The UK Data Protection Act 2018 and the GDPR are not rivals — they are two parts of a linked system. The EU GDPR governs processing of EU residents' data. The UK GDPR, sitting alongside the DPA 2018, governs UK processing. The differences are relatively narrow in principle but meaningful in practice: separate regulators, different transfer mechanisms, distinct fine currencies, and specific UK exemptions.

For any UK organisation in 2026, the winning strategy is the same as it always has been: know your data, document your reasoning, be transparent with users, and treat security as a first-class engineering concern rather than a compliance afterthought.

Frequently Asked Questions

Is the UK GDPR the same as the EU GDPR?

They are almost identical in substance. The UK GDPR is the version of the EU GDPR that was retained in UK law after Brexit. Fines are expressed in pounds, references to EU institutions have been swapped for UK equivalents, and the ICO is the sole regulator, but the core rights and obligations are the same.

Do UK businesses still need to comply with the EU GDPR?

Yes, if they offer goods or services to individuals in the EU, or monitor the behaviour of people in the EU. In those cases, you must comply with both the UK regime and the EU GDPR, and you may need to appoint an EU representative.

What is the maximum fine under the UK Data Protection Act?

The ICO can issue fines of up to £17.5 million or 4% of a company's global annual turnover, whichever is higher, for the most serious breaches of the UK GDPR and DPA 2018.

Does the DPA 2018 require a Data Protection Officer?
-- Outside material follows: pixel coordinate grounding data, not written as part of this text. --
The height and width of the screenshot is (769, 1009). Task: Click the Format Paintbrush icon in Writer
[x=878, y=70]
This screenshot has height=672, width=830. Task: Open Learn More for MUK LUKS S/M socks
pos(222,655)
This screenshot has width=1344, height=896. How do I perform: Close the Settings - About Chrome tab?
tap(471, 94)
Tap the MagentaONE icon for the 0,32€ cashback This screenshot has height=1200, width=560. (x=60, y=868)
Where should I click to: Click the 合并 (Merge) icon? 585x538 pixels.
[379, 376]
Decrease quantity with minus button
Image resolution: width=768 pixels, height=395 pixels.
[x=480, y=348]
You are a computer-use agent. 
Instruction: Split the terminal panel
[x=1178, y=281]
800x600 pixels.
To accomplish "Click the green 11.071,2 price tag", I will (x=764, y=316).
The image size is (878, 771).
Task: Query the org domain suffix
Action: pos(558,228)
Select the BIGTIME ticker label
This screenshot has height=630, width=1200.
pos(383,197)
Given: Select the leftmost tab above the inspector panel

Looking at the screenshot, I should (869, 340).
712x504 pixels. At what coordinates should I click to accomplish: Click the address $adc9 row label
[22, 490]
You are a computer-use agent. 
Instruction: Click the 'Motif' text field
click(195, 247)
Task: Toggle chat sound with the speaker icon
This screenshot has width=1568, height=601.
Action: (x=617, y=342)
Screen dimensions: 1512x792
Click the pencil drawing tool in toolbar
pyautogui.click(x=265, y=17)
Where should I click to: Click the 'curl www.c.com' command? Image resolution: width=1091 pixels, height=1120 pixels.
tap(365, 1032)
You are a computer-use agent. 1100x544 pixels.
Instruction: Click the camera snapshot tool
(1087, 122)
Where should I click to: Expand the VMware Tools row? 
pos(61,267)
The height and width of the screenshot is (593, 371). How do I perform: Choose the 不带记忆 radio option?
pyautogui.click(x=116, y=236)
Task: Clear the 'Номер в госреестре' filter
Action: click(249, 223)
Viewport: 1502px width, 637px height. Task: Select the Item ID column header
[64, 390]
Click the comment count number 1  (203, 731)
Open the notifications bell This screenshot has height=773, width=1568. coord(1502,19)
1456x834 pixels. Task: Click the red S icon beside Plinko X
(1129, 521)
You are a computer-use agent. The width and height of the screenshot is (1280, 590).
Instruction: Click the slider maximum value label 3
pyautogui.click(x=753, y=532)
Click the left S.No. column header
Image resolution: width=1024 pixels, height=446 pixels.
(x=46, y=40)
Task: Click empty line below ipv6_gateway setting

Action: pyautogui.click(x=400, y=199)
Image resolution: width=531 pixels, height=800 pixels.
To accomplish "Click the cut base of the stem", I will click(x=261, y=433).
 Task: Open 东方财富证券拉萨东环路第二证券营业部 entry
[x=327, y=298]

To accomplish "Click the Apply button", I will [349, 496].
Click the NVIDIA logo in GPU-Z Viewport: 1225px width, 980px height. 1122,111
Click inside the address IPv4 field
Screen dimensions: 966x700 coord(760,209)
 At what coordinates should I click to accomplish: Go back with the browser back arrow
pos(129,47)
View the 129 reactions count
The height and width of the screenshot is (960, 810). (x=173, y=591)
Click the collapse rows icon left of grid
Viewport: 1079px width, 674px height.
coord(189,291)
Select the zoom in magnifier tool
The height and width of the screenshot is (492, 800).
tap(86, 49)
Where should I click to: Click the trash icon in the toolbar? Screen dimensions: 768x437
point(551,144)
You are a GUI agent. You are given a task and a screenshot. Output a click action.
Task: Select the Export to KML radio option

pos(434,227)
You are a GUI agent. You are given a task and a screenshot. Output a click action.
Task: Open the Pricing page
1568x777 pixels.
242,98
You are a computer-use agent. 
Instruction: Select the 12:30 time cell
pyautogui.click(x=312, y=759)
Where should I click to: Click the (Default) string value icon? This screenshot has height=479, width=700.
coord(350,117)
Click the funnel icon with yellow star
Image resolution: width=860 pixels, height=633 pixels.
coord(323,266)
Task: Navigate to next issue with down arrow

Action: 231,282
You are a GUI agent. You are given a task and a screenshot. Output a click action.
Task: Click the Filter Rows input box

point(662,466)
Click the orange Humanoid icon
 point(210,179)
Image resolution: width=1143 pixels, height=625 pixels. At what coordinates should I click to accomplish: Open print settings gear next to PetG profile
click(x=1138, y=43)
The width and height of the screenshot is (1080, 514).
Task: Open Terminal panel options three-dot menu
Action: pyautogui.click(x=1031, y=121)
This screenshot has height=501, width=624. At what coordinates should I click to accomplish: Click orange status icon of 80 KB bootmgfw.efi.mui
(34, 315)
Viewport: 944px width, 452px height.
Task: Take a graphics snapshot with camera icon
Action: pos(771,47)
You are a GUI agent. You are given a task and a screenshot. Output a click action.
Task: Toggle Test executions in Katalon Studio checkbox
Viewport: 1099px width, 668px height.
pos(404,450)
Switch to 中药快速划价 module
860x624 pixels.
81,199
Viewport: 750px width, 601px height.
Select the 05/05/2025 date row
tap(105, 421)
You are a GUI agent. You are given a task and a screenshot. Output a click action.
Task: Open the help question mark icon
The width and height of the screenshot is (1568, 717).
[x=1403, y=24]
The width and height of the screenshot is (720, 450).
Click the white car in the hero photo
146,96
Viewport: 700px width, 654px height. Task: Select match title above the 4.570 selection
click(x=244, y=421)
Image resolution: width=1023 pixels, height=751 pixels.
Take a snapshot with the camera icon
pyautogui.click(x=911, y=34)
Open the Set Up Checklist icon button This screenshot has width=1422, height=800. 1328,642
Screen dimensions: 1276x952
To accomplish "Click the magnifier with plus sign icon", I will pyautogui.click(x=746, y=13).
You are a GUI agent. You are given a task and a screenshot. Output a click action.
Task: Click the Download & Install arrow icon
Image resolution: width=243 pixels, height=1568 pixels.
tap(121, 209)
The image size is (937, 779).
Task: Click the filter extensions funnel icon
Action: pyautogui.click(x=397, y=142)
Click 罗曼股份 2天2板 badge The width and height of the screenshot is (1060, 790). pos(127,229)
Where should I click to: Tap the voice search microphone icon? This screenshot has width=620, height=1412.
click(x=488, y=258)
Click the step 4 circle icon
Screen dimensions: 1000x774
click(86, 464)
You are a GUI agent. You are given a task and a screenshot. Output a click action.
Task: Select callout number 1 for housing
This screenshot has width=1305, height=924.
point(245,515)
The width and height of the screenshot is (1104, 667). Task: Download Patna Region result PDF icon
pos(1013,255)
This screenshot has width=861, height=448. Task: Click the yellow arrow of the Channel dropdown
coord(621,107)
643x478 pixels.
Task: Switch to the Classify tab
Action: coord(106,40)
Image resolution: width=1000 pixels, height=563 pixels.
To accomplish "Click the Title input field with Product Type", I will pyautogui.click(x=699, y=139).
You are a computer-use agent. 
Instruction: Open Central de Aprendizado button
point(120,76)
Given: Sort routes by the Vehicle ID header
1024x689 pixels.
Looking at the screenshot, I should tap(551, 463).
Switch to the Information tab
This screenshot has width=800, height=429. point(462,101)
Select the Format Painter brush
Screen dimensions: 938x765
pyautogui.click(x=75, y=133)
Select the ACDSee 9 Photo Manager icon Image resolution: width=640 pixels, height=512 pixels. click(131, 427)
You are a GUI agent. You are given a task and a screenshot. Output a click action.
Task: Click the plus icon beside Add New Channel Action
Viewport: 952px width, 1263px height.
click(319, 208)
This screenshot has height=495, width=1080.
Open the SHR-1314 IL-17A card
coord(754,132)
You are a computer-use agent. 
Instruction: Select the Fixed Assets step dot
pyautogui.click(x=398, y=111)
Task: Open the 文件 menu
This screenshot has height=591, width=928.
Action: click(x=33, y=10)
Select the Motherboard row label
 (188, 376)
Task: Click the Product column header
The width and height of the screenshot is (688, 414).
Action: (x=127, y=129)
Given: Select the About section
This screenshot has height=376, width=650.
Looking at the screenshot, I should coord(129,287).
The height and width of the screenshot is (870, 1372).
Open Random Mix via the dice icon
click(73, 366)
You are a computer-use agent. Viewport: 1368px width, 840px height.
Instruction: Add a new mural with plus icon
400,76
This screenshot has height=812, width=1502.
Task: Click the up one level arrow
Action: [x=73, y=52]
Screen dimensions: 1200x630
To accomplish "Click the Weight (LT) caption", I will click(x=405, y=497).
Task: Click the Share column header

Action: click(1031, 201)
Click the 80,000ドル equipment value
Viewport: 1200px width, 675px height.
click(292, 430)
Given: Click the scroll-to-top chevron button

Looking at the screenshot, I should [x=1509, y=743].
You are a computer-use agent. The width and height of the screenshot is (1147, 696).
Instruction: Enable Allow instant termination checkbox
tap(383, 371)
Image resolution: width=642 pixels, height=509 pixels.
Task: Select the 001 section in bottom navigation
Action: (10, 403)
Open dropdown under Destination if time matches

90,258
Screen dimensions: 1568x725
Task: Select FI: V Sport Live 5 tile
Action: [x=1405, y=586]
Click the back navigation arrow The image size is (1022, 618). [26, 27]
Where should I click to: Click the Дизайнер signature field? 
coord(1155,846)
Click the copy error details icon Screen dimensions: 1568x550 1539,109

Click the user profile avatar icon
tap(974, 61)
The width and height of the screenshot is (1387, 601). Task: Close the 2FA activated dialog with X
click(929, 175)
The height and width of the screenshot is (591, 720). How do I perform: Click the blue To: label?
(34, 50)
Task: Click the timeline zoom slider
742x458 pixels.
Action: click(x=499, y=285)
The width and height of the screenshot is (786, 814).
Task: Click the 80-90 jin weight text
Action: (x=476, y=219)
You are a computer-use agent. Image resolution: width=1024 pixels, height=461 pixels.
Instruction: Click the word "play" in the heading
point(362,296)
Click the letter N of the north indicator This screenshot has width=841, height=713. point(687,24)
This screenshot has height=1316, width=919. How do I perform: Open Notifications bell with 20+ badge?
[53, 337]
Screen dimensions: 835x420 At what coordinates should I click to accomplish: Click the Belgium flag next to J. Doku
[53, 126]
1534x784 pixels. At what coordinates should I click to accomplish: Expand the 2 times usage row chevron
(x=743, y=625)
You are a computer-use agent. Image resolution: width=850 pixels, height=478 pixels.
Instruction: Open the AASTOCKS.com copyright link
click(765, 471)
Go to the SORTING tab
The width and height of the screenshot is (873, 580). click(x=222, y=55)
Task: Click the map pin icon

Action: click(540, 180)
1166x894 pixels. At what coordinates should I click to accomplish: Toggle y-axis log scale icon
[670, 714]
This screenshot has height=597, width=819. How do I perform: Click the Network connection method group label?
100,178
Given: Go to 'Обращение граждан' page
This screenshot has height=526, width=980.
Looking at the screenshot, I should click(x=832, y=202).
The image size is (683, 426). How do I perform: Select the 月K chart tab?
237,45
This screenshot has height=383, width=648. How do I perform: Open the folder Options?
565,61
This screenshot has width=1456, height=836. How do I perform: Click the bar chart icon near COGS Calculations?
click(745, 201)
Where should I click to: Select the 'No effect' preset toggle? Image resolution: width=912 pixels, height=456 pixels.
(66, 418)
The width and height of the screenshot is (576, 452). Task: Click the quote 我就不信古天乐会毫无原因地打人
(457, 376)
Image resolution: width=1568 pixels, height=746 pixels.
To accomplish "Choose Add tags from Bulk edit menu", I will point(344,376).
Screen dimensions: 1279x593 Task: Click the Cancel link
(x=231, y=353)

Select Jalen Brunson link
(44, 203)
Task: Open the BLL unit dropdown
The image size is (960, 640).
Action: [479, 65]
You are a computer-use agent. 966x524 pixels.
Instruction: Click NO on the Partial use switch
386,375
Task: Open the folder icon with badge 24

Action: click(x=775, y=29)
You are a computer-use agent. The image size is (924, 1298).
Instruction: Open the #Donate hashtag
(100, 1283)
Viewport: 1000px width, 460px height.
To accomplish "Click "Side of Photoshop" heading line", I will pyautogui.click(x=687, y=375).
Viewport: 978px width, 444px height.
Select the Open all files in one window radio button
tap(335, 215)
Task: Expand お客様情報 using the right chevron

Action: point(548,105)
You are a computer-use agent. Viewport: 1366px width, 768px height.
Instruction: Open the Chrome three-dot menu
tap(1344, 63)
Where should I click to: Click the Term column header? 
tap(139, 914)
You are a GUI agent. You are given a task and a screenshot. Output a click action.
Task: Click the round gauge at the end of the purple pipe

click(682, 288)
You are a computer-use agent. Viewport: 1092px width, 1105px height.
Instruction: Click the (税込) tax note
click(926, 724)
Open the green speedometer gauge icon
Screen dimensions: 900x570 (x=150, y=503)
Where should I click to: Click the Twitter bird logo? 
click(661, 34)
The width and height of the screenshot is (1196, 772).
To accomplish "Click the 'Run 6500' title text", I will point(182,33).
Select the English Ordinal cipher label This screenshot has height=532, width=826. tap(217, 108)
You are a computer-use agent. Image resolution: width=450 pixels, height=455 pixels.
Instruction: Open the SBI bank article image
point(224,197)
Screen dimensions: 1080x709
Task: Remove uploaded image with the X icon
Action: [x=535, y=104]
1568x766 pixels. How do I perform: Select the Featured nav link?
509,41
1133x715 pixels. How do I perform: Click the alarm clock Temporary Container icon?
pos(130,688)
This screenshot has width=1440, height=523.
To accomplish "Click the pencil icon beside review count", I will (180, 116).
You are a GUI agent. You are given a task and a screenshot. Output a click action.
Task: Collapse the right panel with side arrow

The requirement to appoint a DPO comes from the UK GDPR, not the DPA 2018 itself. A DPO is mandatory for public authorities and for organisations whose core activities involve large-scale, regular monitoring or processing of special category data.

How should we handle data transfers from the UK to other countries?

You need a valid transfer mechanism — an adequacy regulation, the UK International Data Transfer Agreement (IDTA), the UK Addendum to the EU SCCs, binding corporate rules, or a specific derogation. You should also carry out a transfer risk assessment to check that the destination country provides an adequate level of protection in practice.